Are you just meant to look at the words and hope your brain somehow connects the sound to the meaning?

8 comments
  1. In general, you can’t break up an individual verb into any more components. Also, in general, it may not be correct to assume that one mora corresponds to one morpheme. There is no way around the fact that you’ll need to do a lot of rote memorization.

    Not sure why this is necessarily a problem for you though. Kanji exists for a reason. Almost any time you see 褒める written you’ll see it written like that. In other words, you don’t *need* to memorize how it sounds. You just need to memorize how to recall it when you read it, or hear it spoken while looking at subtitles. As long as you can do that immersion will fill in the gaps and connect the two skills over the long term.

  2. >Are you just meant to look at the words and hope your brain somehow connects the sound to the meaning?

    Your brain will connect the sound to the meaning a lot more easily if you read/hear the word being used in context.

  3. Homeru – Homer Simpson praising his big pile of sugar. Done.

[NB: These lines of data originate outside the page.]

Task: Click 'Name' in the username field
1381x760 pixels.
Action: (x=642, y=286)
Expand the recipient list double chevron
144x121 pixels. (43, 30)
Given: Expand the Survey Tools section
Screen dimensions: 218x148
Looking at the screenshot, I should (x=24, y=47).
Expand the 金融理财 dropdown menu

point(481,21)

    Sentaku – Send tacos I’m stuck doing laundry! Done.

    Etc.

    It all needs to be personal to you or it won’t stick. After a while the pneumonics fade and you just remember the meaning. I do still think of Homer though when I say ほめる .

  4. You got it… keep going you are gonna start remembering some and making connections (mnemonics, sound alikes, anything is fair game).

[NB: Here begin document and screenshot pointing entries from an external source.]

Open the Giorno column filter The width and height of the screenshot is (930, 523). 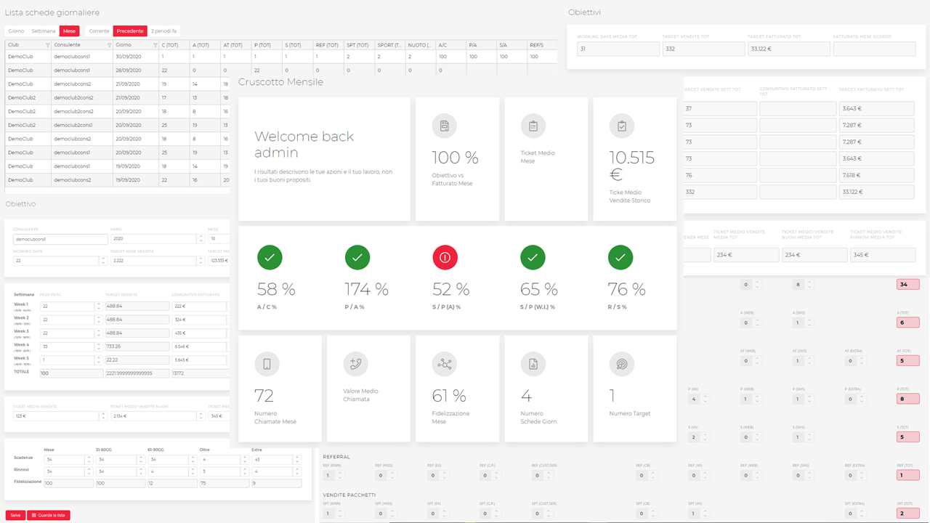coord(155,45)
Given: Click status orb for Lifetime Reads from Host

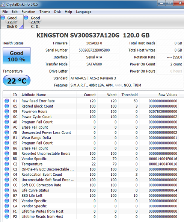Looking at the screenshot, I should click(x=7, y=216).
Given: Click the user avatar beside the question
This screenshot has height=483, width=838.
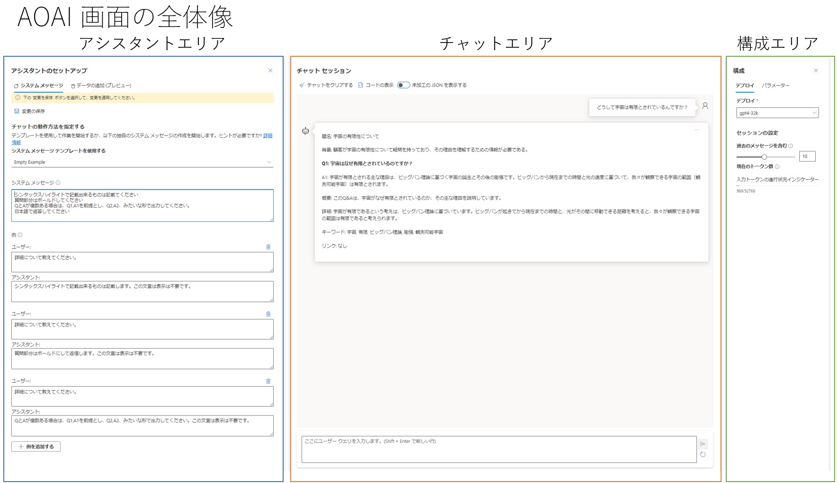Looking at the screenshot, I should (x=705, y=106).
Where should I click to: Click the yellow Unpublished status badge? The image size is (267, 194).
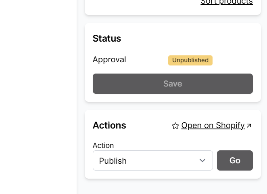point(190,60)
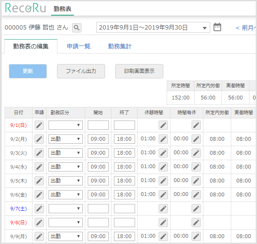Viewport: 257px width, 244px height.
Task: Click the 印刷画面表示 button
Action: click(x=139, y=71)
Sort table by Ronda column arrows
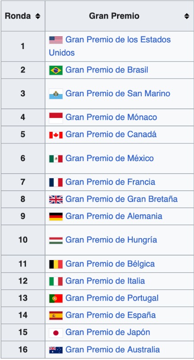The width and height of the screenshot is (194, 360). point(38,16)
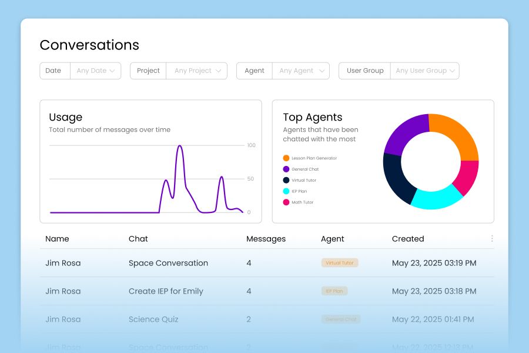Image resolution: width=529 pixels, height=353 pixels.
Task: Click the IEP Plan cyan legend dot
Action: (287, 191)
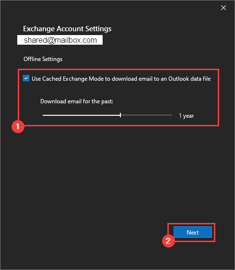Viewport: 235px width, 270px height.
Task: Click the red number 2 annotation badge
Action: [x=168, y=241]
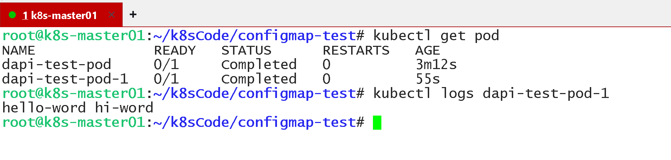671x160 pixels.
Task: Click the 0/1 ready value for dapi-test-pod
Action: tap(166, 64)
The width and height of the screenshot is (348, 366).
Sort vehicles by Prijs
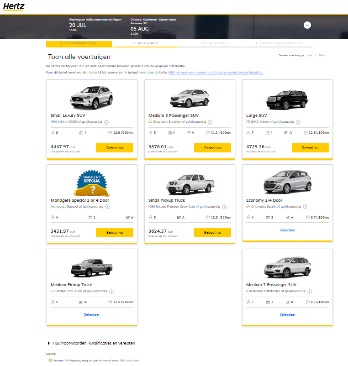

    Just like kanji looked impossible and now you can call out praise. Little by little you’ll get it. Like others said context helps a lot. Seeing it use its almost necessary since “words” can be closer to a grammar point or just different uses like pull, pull out, play an instrument (pull strings)

    I personally break them down. Word recognition, then write plus sound out loud…

    Weird enough when you are knee deep in it it gets easier. You recognize a kanji in a compound word and make a guess or reinforces the older word and so on

  5. Yea, more or less you just grind it out. No amount of cognitive tricks or strategies will change that.

  6. >Are you just meant to look at the words and hope your brain somehow connects the sound to the meaning?

    isnt that… how english works…? and other languages…?

  7. Hi op, I know what you mean. I struggled with 消しゴム (eraser) because the sounds felt so random. Ke-shi-go-mu, that’s 4 syllables to remember for a simple thing! But I stuck with it in Anki and eventually it just clicked. Now it’s in my long term memory.

    Much later on I learnt the etymology of the word and it just reinforces the learning. 消し means to get rid of, and ゴム is rubber.